**PAGE EXTRACT:**
++++++++++++++++++++
When random assignment is not an option, a range of quasi-experimental evaluation methods are available that can be used to control for factors other than program participation (such as race, gender, basic skills, and other co-variates) that are known to influence the programs basic goals. The three most important outcomes of GEAR UP are persistence through the middle and high school years, high school graduation and college enrollment.

Serving as the third-party evaluators of the College Crusade of Rhode Island’s GEAR UP program, we opted to use propensity score matching (PSM) to measure the impact of program participation. PSM is a statistical method that creates a comparison group of non-participating students with traits that are matched to traits of students who participate in the program in order to minimize the effects of selection bias. We used the PSM method to match key demographic, SES, academic performance, behavioral traits and school climate measures to identify a comparison group of classmates of GEAR UP participants with traits nearly identical to the participant group, allowing us to more accurately isolate the impact of program participation on measures of student outcomes.
++++++++++++++++++++
**STORED DATA:**
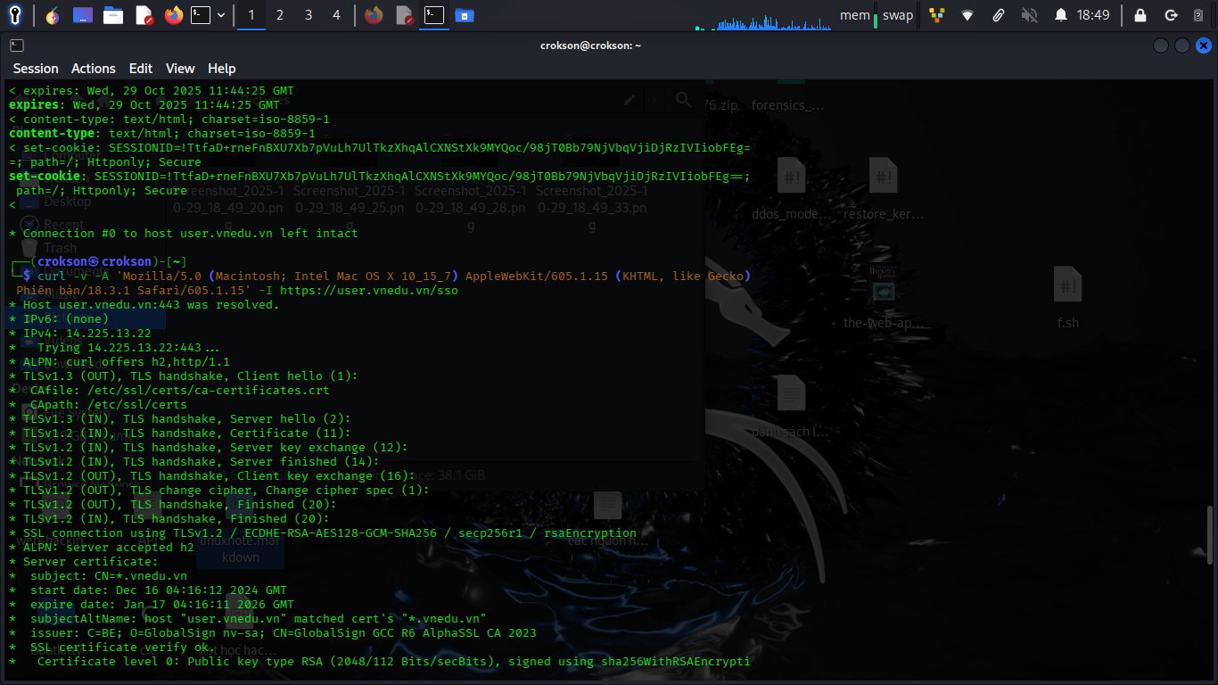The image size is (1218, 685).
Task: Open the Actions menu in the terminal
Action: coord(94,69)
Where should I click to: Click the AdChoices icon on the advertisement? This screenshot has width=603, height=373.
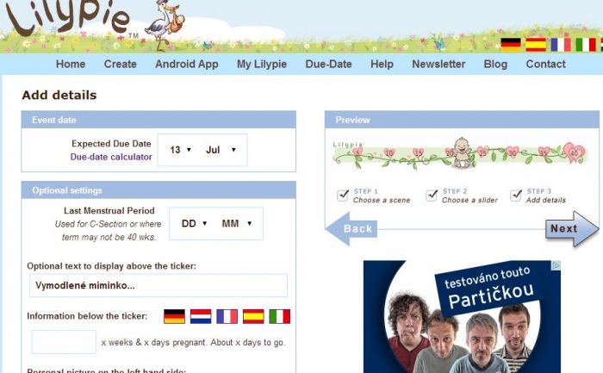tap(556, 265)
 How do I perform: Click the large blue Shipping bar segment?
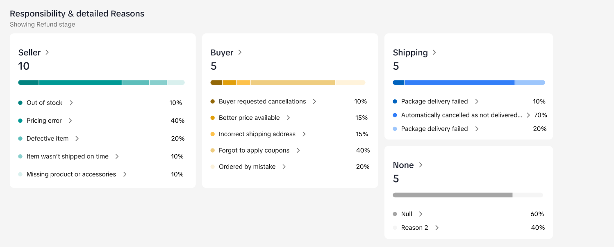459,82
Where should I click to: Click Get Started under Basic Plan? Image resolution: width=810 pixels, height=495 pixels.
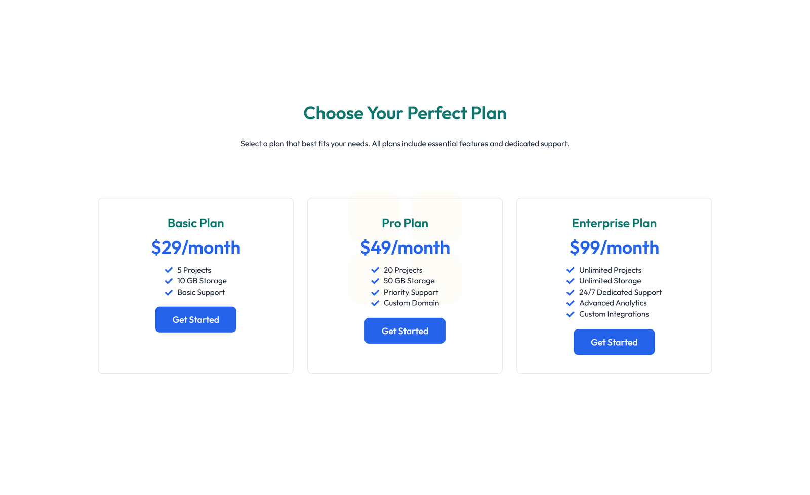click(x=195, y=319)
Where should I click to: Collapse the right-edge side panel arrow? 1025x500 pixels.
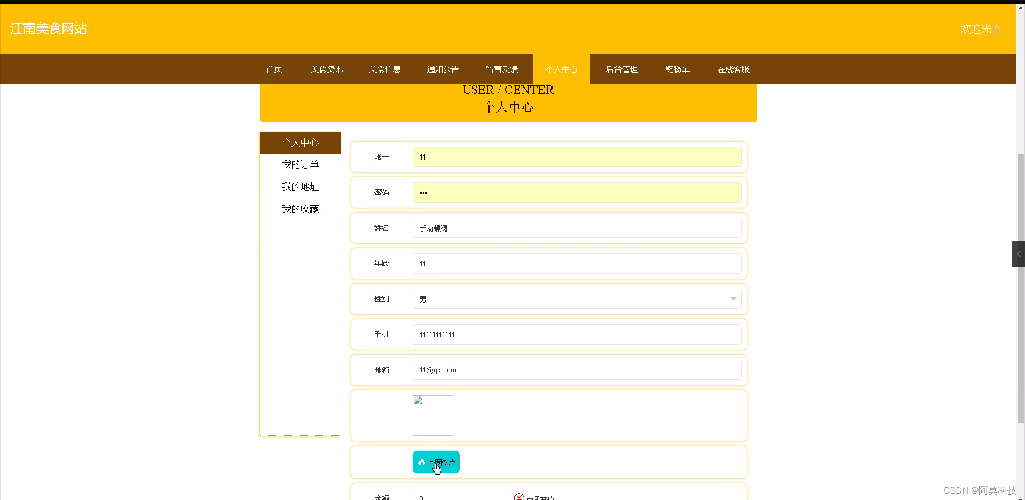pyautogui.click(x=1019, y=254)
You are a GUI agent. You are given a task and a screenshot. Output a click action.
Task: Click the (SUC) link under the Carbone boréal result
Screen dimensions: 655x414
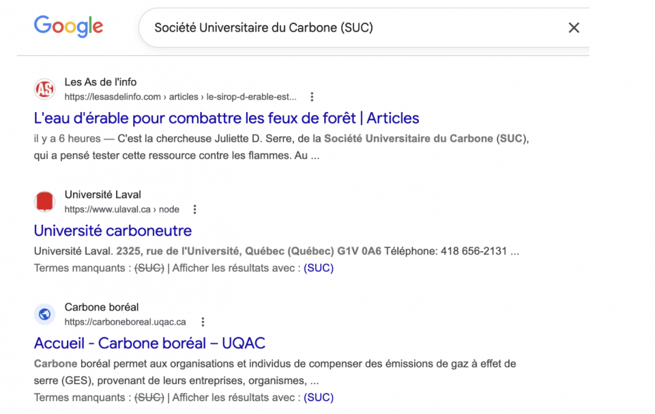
++++++++++++++++++++
**COMPLETE THE FOLLOWING:**
1 – Count the lines in the records that contain the string "Where", treating uppercase and lowercase as different. Reply with the number only.
2 – Extend the passage on evaluating the GEAR UP program, picking up after its final sentence.

**RESULTS FOR THE EXERCISE:**
1 – 3

2 –
Measuring GEAR UP outcomes in Rhode Island

Even the most rigorous evaluation methods are limited by the availability of high-quality student level data. The data needed to conduct a PSM study is quite extensive: It must measure a wide number of variables on an individual student basis, including student characteristics and key measures of outcomes and track year-by-year progress of students over an extended period of time; in this instance, following students from the sixth grade through high school graduation and into college.

Student record data are, by their very nature, personal and confidential. Consequently, these data are subject to strict security and confidentiality requirements. The Rhode Island Department of Education (RIDE) and other agencies in the state have been working with The Providence Plan, a local nonprofit organization, to develop a centralized data hub (RI Data HUB) containing a wide array of student-level data. The RI DataHUB is a secure and confidential source of unit-record information that can provide researchers with de-identified student-level record data while still maintaining strict student confidentiality and a strong secure environment for these data.

The College Crusade of Rhode Island has developed a data-sharing agreement with RIDE and The Providence Plan, which has provided us access to de-identified student-level data for Rhode Island GEAR UP participants as well as their classmates for the quasi-experimental evaluation. Our objective in using these data was to measure the net contribution or impact of GEAR UP participation on middle and high school progress, high school completion and college enrollment outcomes of participants.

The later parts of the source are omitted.